## Predigtauszug
Predigt

(Pastor Gert Kelter am Buß- -und Bettag 2001)

Mit leeren Händen.

Und er ging durch Städte und Dörfer und lehrte und nahm seinen Weg nach Jerusalem.
Es sprach aber einer zu ihm: Herr, meinst du, dass nur wenige selig werden? Er aber sprach zu ihnen:
Ringt darum, dass ihr durch die enge Pforte hineingeht; denn viele, das sage ich euch, werden danach trachten, wie sie hineinkommen, und werden's nicht können.
Wenn der Hausherr aufgestanden ist und die Tür verschlossen hat, und ihr anfangt, draußen zu stehen und an die Tür zu klopfen und zu sagen: Herr, tu uns auf!, dann wird er antworten und zu euch sagen: Ich kenne euch nicht; wo seid ihr her?
Dann werdet ihr anfangen zu sagen: Wir haben vor dir gegessen und getrunken, und auf unsern Straßen hast du gelehrt.
Und er wird zu euch sagen: Ich kenne euch nicht; wo seid ihr her? Weicht alle von mir, ihr Übeltäter!
Da wird Heulen und Zähneklappern sein, wenn ihr sehen werdet Abraham, Isaak und Jakob und alle Propheten im Reich Gottes, euch aber hinausgestoßen.
Und es werden kommen von Osten und von Westen, von Norden und von Süden, die zu Tisch sitzen werden im Reich Gottes.
Und siehe, es sind Letzte, die werden die Ersten sein, und sind Erste, die werden die Letzten sein.
(Lk.13, 22-30)

Liebe Brüder und Schwestern,

einer der Jünger Jesu stellt die Frage: Herr, meinst du, dass nur wenige selig werden?

Das ist eine sehr besorgt klingende Frage, aus der Mitgefühl und Interesse für diejenigen zu sprechen scheint, die nicht zur kleinen Herde der Jünger gehören, die sich nicht öffentlich vor den Menschen und eindeutig in den Augen der Jünger als Nachfolger Christi zu erkennen gegeben haben. Tja, wenn man die alle abzieht, dann blieben nur noch die übrig, die da als kleiner Haufen hinter Jesus her durchs Land ziehen. Und das sind, er blickt sich kurz um, nur wenige. Aber die, das scheint sicher, werden selig werden. Über die, über uns, über mich, brauche ich mir also keine Gedanken zu machen. Aber die anderen - was wird mit denen?

Liebe Gemeinde, das ist ja nichts Verwerfliches, sich um die Nächsten zu sorgen, die zumindest für unsere Wahrnehmung in Distanz zu Jesus Christus leben. Es ist doch nichts dagegen zu sagen, Jesus Christus in aller Bescheidenheit einmal auf diejenigen aufmerksam zu machen, die nicht "vor ihm essen und trinken", also diejenigen, die nicht in Mahlgemeinschaft mit ihm ihr Leben teilen, die ihn nicht so treu und immer sichtbar zur Stelle begleiten. Und dann kann man doch eben auch einmal etwas traurig feststellen: Dann sind es wohl nur wenige, die selig werden. Und auf diese Feststellung könnte Jesus dann doch auch ruhig mal zustimmend antworten: Ja, so ist es, aber sei mal froh, dass du dazu gehörst.

## Gestellte Aufgabe
Nenne alle Himmelsrichtungen, aus denen laut der Predigt diejenigen kommen werden, die im Reich Gottes zu Tisch sitzen werden. Stütze dich dabei allein auf die Predigt.

## Aufgeführte Einträge

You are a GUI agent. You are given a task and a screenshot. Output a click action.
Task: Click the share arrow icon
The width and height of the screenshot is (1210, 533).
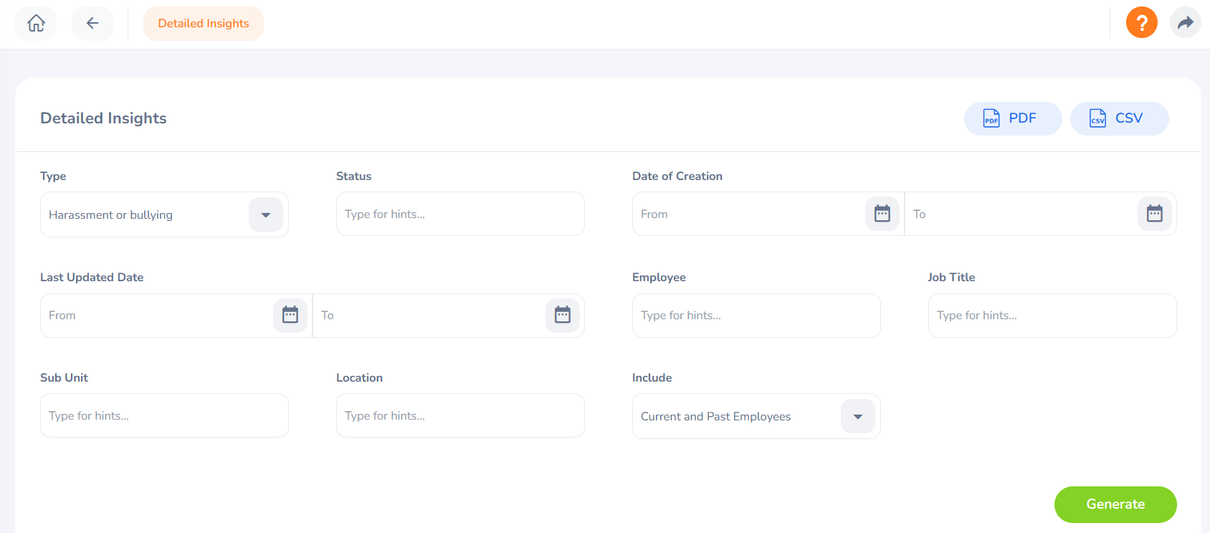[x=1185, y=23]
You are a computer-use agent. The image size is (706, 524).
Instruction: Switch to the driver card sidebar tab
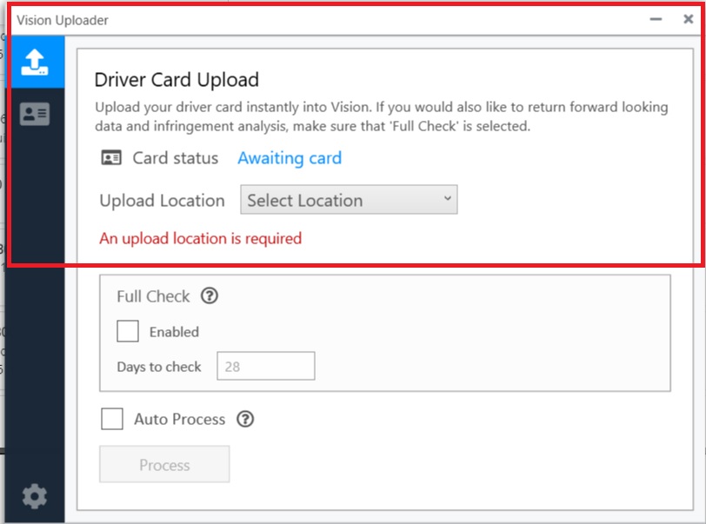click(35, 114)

## Schriftliche Lösung
Osten, Westen, Norden und Süden.